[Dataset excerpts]
════════════════════

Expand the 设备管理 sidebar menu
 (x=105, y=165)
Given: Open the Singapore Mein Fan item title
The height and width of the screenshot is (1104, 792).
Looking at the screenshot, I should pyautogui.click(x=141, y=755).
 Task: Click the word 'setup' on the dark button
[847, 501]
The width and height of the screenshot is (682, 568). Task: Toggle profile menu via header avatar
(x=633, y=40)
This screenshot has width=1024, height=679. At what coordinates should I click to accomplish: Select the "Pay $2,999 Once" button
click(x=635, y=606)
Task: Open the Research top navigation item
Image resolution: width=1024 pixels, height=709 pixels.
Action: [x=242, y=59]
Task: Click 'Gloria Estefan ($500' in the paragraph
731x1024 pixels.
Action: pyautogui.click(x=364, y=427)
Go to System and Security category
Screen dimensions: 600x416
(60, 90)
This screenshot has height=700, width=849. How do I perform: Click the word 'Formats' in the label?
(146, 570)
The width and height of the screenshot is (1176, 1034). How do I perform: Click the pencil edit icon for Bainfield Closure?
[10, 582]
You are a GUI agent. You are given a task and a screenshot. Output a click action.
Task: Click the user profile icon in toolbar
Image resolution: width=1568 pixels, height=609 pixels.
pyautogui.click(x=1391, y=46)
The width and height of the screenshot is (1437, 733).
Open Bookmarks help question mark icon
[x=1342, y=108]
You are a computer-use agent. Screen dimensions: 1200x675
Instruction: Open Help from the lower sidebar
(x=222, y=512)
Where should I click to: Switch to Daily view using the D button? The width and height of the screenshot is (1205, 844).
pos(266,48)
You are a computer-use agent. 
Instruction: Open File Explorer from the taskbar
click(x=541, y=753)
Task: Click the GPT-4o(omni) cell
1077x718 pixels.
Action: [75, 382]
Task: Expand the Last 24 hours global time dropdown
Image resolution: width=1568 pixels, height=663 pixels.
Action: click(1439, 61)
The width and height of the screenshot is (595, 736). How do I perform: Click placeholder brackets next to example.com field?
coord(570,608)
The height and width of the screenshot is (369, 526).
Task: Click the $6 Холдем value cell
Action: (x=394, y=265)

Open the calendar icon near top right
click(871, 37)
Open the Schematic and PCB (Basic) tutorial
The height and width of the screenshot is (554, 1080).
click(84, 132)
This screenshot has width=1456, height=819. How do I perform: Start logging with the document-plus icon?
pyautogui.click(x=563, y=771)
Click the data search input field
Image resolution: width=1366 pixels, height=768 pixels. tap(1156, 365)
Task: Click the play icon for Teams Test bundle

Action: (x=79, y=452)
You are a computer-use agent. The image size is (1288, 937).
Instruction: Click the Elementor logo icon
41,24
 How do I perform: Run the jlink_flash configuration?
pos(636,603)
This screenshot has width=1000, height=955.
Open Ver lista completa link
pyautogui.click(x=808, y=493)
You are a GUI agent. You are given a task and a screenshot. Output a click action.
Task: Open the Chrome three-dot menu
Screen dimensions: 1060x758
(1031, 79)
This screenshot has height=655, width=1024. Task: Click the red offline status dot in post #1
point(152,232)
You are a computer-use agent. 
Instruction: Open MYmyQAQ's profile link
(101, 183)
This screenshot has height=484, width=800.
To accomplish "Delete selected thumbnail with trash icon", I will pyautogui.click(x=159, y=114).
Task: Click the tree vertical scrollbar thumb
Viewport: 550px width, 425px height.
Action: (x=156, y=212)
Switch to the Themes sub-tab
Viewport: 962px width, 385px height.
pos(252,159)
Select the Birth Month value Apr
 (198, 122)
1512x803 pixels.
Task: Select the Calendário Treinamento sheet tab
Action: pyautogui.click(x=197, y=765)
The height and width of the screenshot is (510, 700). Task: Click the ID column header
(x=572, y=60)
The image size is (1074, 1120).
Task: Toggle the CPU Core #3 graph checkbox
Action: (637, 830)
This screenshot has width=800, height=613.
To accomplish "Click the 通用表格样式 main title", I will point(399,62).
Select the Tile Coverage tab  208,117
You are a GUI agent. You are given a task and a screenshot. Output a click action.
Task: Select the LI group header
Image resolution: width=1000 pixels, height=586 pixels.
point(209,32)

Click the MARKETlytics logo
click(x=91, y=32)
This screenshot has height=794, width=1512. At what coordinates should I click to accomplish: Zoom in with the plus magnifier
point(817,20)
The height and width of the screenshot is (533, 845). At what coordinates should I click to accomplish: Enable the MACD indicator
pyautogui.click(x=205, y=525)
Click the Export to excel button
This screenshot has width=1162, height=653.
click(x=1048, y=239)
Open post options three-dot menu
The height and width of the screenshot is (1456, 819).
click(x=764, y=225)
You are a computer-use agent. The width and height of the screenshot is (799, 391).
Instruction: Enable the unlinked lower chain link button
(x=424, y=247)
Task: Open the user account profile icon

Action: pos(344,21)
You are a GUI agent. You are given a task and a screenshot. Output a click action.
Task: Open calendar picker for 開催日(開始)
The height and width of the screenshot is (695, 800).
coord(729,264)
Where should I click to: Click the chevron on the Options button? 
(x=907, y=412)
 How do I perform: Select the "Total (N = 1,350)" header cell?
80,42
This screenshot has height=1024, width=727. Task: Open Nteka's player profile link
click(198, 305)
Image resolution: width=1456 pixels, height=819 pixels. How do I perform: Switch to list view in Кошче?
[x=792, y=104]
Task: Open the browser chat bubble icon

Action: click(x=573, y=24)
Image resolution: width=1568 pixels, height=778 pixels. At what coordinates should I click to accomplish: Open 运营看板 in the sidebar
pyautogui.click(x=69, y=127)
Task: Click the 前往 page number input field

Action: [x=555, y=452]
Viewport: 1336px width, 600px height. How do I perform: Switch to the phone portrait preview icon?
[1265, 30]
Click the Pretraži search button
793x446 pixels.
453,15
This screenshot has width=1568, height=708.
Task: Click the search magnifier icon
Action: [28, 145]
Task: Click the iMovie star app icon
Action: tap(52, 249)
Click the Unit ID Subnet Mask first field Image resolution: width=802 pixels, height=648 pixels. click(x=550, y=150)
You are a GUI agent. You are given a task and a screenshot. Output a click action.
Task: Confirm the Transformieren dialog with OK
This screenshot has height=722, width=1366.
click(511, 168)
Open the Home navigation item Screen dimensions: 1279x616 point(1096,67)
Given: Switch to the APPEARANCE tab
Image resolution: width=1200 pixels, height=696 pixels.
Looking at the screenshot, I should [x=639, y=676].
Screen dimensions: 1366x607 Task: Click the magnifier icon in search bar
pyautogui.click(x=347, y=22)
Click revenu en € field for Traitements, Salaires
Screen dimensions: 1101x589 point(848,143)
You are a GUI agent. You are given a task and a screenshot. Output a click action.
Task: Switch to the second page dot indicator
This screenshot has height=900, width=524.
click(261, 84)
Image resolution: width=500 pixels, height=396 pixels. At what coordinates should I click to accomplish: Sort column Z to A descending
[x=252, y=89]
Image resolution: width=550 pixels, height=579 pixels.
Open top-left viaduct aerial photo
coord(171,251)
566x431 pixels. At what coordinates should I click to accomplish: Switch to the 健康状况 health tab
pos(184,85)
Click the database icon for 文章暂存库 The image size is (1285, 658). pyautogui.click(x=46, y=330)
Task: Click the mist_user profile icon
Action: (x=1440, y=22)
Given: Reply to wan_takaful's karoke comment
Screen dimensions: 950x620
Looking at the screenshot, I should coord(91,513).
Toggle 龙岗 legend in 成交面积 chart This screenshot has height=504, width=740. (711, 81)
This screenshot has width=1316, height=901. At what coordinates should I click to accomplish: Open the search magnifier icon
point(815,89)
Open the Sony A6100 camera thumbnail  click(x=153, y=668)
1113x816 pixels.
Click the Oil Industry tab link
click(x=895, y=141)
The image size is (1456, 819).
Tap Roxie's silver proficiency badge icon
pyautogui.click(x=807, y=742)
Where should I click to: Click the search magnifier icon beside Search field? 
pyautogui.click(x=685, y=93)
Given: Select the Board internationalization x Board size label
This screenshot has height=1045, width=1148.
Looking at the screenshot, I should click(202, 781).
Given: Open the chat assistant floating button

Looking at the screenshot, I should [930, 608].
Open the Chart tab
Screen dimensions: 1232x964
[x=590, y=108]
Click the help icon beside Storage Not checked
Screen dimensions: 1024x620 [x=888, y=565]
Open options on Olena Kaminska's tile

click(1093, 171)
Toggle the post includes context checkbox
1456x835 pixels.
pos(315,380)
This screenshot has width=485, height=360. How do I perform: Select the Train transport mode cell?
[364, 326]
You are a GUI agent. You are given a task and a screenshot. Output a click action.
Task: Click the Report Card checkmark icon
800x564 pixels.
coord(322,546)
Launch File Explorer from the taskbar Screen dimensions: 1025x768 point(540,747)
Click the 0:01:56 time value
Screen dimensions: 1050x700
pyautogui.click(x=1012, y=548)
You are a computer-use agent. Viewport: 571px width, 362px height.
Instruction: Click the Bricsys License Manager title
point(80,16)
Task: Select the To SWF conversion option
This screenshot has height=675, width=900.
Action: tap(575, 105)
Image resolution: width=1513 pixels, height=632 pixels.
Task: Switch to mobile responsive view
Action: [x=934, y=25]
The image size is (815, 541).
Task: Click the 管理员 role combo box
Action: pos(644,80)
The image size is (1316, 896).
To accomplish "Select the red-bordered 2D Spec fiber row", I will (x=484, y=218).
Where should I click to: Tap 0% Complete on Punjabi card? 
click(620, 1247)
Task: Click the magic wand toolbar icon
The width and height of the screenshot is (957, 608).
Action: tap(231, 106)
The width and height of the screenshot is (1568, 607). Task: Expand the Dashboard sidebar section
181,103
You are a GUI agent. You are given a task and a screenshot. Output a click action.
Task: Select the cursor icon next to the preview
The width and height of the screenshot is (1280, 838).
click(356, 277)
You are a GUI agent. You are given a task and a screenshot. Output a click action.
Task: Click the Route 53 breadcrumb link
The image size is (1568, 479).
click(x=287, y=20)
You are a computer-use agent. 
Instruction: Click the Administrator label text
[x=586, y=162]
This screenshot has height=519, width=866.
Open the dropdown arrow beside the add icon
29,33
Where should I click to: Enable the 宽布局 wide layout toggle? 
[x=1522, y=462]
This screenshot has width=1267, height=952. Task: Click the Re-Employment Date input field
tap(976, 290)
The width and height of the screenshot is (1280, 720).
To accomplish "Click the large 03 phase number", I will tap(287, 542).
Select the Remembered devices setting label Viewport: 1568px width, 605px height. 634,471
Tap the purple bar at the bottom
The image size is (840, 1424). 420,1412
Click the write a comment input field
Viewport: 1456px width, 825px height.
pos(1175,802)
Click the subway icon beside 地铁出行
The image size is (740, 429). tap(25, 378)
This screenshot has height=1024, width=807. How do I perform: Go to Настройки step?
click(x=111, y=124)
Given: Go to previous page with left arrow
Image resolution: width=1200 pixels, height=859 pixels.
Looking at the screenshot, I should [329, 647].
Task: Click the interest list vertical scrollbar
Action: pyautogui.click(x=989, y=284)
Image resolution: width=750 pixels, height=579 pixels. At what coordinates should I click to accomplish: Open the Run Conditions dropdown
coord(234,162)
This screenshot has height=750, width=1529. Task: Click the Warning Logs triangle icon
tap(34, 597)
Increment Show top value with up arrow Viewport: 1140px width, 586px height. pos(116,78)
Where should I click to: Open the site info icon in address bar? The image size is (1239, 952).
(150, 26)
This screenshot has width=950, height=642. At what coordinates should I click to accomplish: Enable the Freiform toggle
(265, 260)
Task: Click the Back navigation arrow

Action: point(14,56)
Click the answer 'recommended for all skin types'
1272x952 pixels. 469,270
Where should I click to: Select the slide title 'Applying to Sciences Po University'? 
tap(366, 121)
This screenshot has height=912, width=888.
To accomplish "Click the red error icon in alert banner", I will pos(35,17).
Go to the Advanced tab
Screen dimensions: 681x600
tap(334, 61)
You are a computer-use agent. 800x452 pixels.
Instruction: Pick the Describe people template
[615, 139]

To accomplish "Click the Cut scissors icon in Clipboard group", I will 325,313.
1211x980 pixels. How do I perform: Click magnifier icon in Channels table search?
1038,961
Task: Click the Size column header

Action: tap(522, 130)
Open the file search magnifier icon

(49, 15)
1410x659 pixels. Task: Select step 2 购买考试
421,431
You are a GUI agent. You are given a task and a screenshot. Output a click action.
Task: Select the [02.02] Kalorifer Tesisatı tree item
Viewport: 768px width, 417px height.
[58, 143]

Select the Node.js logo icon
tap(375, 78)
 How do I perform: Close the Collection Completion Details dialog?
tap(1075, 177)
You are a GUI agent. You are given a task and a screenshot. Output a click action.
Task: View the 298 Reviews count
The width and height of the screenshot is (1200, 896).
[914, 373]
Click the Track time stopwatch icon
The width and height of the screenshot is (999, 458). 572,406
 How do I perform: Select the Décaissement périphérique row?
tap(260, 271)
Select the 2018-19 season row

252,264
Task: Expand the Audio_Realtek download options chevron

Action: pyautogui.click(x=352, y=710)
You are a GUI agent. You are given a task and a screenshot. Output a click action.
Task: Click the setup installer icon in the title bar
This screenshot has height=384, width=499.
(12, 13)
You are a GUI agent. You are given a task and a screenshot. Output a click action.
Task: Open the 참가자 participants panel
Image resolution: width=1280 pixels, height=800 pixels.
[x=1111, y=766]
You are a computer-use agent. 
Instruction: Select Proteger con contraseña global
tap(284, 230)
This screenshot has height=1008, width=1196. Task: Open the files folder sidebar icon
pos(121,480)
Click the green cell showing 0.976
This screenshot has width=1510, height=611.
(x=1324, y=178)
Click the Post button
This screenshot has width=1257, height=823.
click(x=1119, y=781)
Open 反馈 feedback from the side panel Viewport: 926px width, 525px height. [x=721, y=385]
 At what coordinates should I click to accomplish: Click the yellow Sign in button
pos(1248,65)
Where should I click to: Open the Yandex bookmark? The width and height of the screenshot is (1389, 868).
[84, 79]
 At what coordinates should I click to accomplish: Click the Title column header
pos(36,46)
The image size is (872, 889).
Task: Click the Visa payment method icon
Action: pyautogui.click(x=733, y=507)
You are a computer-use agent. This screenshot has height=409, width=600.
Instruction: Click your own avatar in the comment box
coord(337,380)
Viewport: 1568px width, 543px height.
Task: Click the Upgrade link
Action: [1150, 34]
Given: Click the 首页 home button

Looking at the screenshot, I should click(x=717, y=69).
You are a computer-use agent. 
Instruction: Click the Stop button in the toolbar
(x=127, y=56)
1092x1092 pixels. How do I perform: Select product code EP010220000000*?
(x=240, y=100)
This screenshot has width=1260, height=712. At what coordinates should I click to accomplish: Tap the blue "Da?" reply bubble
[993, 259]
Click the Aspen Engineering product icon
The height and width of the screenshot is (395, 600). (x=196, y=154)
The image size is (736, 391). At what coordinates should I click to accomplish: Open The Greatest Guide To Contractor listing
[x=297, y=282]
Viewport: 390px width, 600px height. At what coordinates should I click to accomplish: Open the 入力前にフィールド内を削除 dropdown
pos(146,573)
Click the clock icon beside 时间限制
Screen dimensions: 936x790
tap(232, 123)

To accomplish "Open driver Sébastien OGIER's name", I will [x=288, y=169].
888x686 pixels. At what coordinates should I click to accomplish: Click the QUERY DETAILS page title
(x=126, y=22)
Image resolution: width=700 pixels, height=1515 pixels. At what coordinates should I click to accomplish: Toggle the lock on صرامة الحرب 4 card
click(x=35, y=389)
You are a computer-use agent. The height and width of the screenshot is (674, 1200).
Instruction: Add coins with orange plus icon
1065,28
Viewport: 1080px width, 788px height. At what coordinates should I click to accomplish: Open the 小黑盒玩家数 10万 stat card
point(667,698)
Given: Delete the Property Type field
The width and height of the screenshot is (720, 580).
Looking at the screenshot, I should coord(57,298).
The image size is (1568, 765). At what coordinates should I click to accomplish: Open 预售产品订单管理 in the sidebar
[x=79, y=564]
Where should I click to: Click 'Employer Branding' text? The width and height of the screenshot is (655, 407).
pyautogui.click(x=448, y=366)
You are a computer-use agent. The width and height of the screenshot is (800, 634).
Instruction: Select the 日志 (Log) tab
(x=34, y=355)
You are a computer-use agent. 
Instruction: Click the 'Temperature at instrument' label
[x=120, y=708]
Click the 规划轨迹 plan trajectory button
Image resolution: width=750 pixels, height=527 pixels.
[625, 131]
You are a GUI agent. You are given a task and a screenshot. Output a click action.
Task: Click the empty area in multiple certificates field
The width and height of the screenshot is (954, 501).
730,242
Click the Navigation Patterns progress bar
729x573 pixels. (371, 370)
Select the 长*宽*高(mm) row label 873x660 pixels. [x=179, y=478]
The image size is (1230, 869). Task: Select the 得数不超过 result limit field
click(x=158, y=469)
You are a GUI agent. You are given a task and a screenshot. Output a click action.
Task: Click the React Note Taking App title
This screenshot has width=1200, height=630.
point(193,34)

════════════════════

» **WHAT THE TASK ASKS**
Tell how many lines above contain the word "thumbnail". Nothing but the number is needed.

» **TASK SOLUTION**
2